This doesn’t count the folks who didn’t care for my voice or my haircut or my clothes or my hobbies. Nor does it count the folks who had clearly legitimate reasons for being hurt by my ministry choices and errors. To those folks I confess my sin and pray for forgiveness. They had good reasons to leave, I’m sad to report.

The funny part to me is that I am, for the most part, a people pleaser. I want to make everyone happy. I want everyone to like me. It bothers me to the point of losing sleep if I think someone is irritated with me or thinks poorly of me. Enough of this sort of low-level rejection can lead me into depression if I’m not mindful of my internal processes. The last thing I want to do is to offend anyone or chase them out of the church.

I have some trouble imagining what it would be like to make some really hard demands and watch the majority of folks heading for the exits. I know people who can do this, and I am astonished. When the conflict is in the name of a good cause, I admire their courage. When the conflict is over something I see as not all that important, I question their judgment. But I don’t try to imagine myself doing it. That wouldn’t happen.

So, I find this last part of the Bread of Life Discourse mind-boggling and a bit disheartening. It started out so well. Thousands are fed. The adoring crowds want to make Jesus their king. They chase him across the Galilee to get more of him, his bread, and his teaching. We go from that to Jesus wondering if anyone at all will stick with him at all — and we don’t even get out of chapter 6.

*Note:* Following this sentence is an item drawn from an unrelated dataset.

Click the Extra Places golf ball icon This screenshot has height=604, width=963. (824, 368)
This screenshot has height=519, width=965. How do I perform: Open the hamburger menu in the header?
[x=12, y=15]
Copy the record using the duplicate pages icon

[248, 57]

Welcome to life in the Church.

Many of his disciples find the whole Bread of Life teaching unbearably difficult. “Who in the world is able to listen to such stuff?” they wonder. They grumble at what seems like a “bait and switch” scheme that Jesus has foisted on them. And how does Jesus respond? “Friends, you ain’t seen nothing yet!”

He raised the stakes to an infinite degree. You think this is hard? “What if you were to see the Son of Man as he ascends to where he was at the first? The Spirit is the one who makes alive, the flesh does not provide any benefit. The words which I have spoken to you are Spirit and are Life.” (John 6:62-63, my translation).

Thanks, Jesus. That clears it up. Not.

Mention of the Spirit should take us, as Karoline Lewis reminds us, both backward and forward. That mention should take us backward to the midnight interview with Nicodemus in chapter 3. There we learned that it’s not enough to appreciate Jesus as an interesting teacher and stimulating conversationalist. Instead, what is required is to be born from above. This means that putting one’s trust in Jesus as the source of God’s Abundant Life requires an entirely new view of the cosmos.

That new worldview cannot be manufactured from the resources of life as we know it now. That’s what Jesus means by “flesh” in this verse. That new worldview must come from God as the first and primary gift of the Holy Spirit. Without that gift, we may see Jesus ascending to the Father. But we won’t know what it means. “The Spirit is the one who makes alive,” Jesus asserts.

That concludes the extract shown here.